AstorGame – a fraudulent ICO?

We’ve been seeing a bit of promotion of the upcoming AstorGame eSports/Online Gaming Platform and wanted to see what the hype was about.

Domain & Site Hosting

When we first arrived on the website, immediately we noticed a delayed load time (about 3-5 seconds before anything began loading). Perhaps this was our internet connection so we tried it on both AT&T and T-Mobile networks and had the same issue (if not slower). So we initiated a whois against the domain and saw that it was registered by Crazy Domains. When you go to Crazy Domain’s site, you’ll see that the reason this site is slow is because it is part of a standard shared hosting account (much like a HostGator). A quick look into the nameservers listed on the domain (here) shows that it is indeed part of a shared hosting plan.

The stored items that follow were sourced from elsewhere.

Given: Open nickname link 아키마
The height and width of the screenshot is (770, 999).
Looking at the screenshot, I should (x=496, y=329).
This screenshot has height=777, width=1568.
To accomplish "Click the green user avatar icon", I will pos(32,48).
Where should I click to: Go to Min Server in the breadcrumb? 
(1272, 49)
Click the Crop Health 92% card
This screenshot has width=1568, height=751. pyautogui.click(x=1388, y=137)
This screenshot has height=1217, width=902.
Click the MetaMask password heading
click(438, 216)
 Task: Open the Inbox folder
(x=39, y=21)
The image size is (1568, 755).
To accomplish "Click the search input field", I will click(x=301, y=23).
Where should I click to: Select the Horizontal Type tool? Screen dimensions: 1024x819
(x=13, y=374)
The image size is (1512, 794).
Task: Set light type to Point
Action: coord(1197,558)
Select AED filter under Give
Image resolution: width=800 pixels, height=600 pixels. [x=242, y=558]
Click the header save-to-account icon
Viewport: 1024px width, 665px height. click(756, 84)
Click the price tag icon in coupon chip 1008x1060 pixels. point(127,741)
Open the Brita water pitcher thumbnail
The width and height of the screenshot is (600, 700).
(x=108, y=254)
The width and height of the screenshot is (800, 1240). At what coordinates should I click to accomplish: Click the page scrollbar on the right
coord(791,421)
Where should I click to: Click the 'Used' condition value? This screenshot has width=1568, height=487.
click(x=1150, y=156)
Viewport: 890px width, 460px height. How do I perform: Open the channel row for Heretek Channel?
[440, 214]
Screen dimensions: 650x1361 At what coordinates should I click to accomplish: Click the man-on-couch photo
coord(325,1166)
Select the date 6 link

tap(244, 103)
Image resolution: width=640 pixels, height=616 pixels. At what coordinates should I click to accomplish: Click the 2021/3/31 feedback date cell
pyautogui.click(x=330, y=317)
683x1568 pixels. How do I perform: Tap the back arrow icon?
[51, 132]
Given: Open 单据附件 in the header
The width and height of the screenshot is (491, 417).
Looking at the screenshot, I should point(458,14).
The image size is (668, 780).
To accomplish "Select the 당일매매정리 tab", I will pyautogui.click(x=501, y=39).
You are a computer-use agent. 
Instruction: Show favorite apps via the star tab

This may not be a red flag by itself but for an organization looking to raise $100,000,000 USD, this seems pretty odd to utilize a shared hosting provider.

Or also the fact that the registration of the domain is private and no organization is listed. Granted, our site (ClearCrypto) is also private but we aren’t here to raise $100,000,000 through an ICO.

Now…

Site Security

Once the site loaded, we then noticed that the site is not secure: 

Perhaps this was due to the default site of non-HTTPs so we attempted to use the HTTPS version of the URL and it worked – kind of. We noticed that the SSL certificate was not signed by any organization and the UserTrust certificate has been known to have compromised certifications over the last few years. You’ll see in the image below that it has no Organization listed. We are not experts in SSL so if any readers have insight on this, please send us a note via email or Twitter!

Moving on since that is not our expertise…

The White Paper

Did you read the white paper? If you did, you should have noticed that more than 80% of the white paper is talking about the growth of the eSports industry and how casinos currently work online. There are about 3 pages where they talk about their goals, how Smart Contracts will make it more fair and secure, and…that’s about it. The rest of the paper describes what gambling is, what provably fair is, and how hashing can be implemented into online gambling. After reading the White Paper, we definitely felt like we understood more about the gaming industry and how provably fair works, but we didn’t get the sense that this platform is doing anything that requires the implementation of blockchain technology. If you feel different about it, again, share with us via email or Twitter!

Finally, social proof?

We’re going to assume most readers will have a Facebook account that they use personally (like, actually your own Facebook) and also a LinkedIn account that you use on a daily basis. If you use any of these platforms, you should notice some major red flags with this token’s “team”.

Let’s start with Mark Snizhinsky, the founder of AstorGame. We checked out the listed LinkedIn and Facebook accounts and noticed immediately that he only has 69 connections on LinkedIn. It’s odd that someone who shows 12+ years of job experience on LinkedIn somehow only has 69 connections. Also, we also noticed he has the automatically generated LinkedIn profile URL. While not a red flag, most people will go out of their way to set up their own customized profile URL.

Oh, and if you try to search for Mark anywhere on Bing, Google, etc – you really won’t find much. We always thought social proof would be a good way to showcase credibility of a team, but with this team, so far it’s been very iffy.

Next is Yuriana Lopez and according to her listed LinkedIn, just like Mark, with 8+ years of experience, she has 50 connections. In the profile, she lists herself as a reporting analyst for Kantar Worldpanel and then jumped from an analyst to the Head of Marketing for a Steel Manufacturing company in business since 1965. This seems highly unlikely but not impossible.

Look, it’s not that because you only have 50 connections on LinkedIn makes it seem shady. It’s that every single person listed can’t be found via a simple Google search. Every single profile is setup the same exact way. We’ll let you decide but this seems like just a cash grab for gullible investors.